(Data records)
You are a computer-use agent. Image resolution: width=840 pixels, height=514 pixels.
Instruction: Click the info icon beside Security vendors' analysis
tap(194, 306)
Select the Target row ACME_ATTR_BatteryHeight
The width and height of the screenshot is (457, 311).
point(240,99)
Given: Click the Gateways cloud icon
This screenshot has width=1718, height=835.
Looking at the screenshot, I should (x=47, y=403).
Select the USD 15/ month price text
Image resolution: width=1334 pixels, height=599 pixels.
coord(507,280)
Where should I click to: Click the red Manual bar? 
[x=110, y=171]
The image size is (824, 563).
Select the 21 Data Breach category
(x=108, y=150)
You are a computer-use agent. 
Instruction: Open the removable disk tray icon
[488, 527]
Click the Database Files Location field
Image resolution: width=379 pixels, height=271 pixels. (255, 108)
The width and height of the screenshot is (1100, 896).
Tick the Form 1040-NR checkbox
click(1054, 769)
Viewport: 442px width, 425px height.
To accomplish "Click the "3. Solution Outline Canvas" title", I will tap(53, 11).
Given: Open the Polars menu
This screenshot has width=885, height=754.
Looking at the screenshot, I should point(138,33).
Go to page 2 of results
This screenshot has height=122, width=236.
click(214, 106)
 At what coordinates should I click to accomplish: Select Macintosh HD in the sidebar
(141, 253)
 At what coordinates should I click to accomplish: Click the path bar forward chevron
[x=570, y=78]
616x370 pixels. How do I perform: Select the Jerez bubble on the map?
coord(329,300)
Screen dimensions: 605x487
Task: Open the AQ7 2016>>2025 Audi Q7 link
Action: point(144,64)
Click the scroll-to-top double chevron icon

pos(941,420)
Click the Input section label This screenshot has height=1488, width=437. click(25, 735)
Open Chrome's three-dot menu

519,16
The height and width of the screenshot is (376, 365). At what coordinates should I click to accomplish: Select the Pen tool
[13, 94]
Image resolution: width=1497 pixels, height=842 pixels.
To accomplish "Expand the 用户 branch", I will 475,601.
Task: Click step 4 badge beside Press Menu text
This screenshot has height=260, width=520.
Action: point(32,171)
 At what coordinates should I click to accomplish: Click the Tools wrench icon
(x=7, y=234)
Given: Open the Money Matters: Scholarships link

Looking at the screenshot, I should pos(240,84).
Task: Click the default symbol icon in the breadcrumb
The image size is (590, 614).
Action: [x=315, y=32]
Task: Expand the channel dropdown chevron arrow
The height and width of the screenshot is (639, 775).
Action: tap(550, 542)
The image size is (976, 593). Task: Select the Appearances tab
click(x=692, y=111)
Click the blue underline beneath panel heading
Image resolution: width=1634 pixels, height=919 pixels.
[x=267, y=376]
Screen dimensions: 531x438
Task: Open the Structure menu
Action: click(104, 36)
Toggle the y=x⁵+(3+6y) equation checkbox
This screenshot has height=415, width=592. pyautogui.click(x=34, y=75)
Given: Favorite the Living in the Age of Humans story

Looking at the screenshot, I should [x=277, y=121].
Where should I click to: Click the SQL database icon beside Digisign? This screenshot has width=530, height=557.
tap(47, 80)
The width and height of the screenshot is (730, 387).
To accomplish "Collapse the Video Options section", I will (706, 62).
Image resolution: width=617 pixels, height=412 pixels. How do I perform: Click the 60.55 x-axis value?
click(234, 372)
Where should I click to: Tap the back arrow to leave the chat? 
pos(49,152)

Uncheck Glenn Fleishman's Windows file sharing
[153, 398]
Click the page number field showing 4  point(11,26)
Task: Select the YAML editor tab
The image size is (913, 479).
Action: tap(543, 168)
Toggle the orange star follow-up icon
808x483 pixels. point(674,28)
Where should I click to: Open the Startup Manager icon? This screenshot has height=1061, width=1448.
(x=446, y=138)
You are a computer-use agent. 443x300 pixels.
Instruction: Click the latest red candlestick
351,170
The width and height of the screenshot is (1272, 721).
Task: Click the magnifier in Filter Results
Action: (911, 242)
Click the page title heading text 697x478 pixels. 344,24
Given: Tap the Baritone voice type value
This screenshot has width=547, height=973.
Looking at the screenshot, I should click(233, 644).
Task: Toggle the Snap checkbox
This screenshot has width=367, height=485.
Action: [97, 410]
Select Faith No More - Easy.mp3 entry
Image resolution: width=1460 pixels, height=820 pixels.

## REQUIREMENT
Copy out all of the data above word for word, without changing anything.

## COMPLETE ANSWER
You are a computer-use agent. Image resolution: width=840 pixels, height=514 pixels.
Instruction: Click the info icon beside Security vendors' analysis
tap(194, 306)
Select the Target row ACME_ATTR_BatteryHeight
The width and height of the screenshot is (457, 311).
point(240,99)
Given: Click the Gateways cloud icon
This screenshot has width=1718, height=835.
Looking at the screenshot, I should (x=47, y=403).
Select the USD 15/ month price text
Image resolution: width=1334 pixels, height=599 pixels.
coord(507,280)
Where should I click to: Click the red Manual bar? 
[x=110, y=171]
The image size is (824, 563).
Select the 21 Data Breach category
(x=108, y=150)
You are a computer-use agent. 
Instruction: Open the removable disk tray icon
[488, 527]
Click the Database Files Location field
Image resolution: width=379 pixels, height=271 pixels. (255, 108)
The width and height of the screenshot is (1100, 896).
Tick the Form 1040-NR checkbox
click(1054, 769)
Viewport: 442px width, 425px height.
To accomplish "Click the "3. Solution Outline Canvas" title", I will tap(53, 11).
Given: Open the Polars menu
This screenshot has width=885, height=754.
Looking at the screenshot, I should point(138,33).
Go to page 2 of results
This screenshot has height=122, width=236.
click(214, 106)
 At what coordinates should I click to accomplish: Select Macintosh HD in the sidebar
(141, 253)
 At what coordinates should I click to accomplish: Click the path bar forward chevron
[x=570, y=78]
616x370 pixels. How do I perform: Select the Jerez bubble on the map?
coord(329,300)
Screen dimensions: 605x487
Task: Open the AQ7 2016>>2025 Audi Q7 link
Action: point(144,64)
Click the scroll-to-top double chevron icon

pos(941,420)
Click the Input section label This screenshot has height=1488, width=437. click(25, 735)
Open Chrome's three-dot menu

519,16
The height and width of the screenshot is (376, 365). At what coordinates should I click to accomplish: Select the Pen tool
[13, 94]
Image resolution: width=1497 pixels, height=842 pixels.
To accomplish "Expand the 用户 branch", I will 475,601.
Task: Click step 4 badge beside Press Menu text
This screenshot has height=260, width=520.
Action: point(32,171)
 At what coordinates should I click to accomplish: Click the Tools wrench icon
(x=7, y=234)
Given: Open the Money Matters: Scholarships link

Looking at the screenshot, I should pos(240,84).
Task: Click the default symbol icon in the breadcrumb
The image size is (590, 614).
Action: [x=315, y=32]
Task: Expand the channel dropdown chevron arrow
The height and width of the screenshot is (639, 775).
Action: tap(550, 542)
The image size is (976, 593). Task: Select the Appearances tab
click(x=692, y=111)
Click the blue underline beneath panel heading
Image resolution: width=1634 pixels, height=919 pixels.
[x=267, y=376]
Screen dimensions: 531x438
Task: Open the Structure menu
Action: click(104, 36)
Toggle the y=x⁵+(3+6y) equation checkbox
This screenshot has height=415, width=592. pyautogui.click(x=34, y=75)
Given: Favorite the Living in the Age of Humans story

Looking at the screenshot, I should [x=277, y=121].
Where should I click to: Click the SQL database icon beside Digisign? This screenshot has width=530, height=557.
tap(47, 80)
The width and height of the screenshot is (730, 387).
To accomplish "Collapse the Video Options section", I will (706, 62).
Image resolution: width=617 pixels, height=412 pixels. How do I perform: Click the 60.55 x-axis value?
click(234, 372)
Where should I click to: Tap the back arrow to leave the chat? 
pos(49,152)

Uncheck Glenn Fleishman's Windows file sharing
[153, 398]
Click the page number field showing 4  point(11,26)
Task: Select the YAML editor tab
The image size is (913, 479).
Action: tap(543, 168)
Toggle the orange star follow-up icon
808x483 pixels. point(674,28)
Where should I click to: Open the Startup Manager icon? This screenshot has height=1061, width=1448.
(x=446, y=138)
You are a computer-use agent. 443x300 pixels.
Instruction: Click the latest red candlestick
351,170
The width and height of the screenshot is (1272, 721).
Task: Click the magnifier in Filter Results
Action: (911, 242)
Click the page title heading text 697x478 pixels. 344,24
Given: Tap the Baritone voice type value
This screenshot has width=547, height=973.
Looking at the screenshot, I should click(233, 644).
Task: Toggle the Snap checkbox
This screenshot has width=367, height=485.
Action: [97, 410]
Select Faith No More - Easy.mp3 entry
Image resolution: width=1460 pixels, height=820 pixels.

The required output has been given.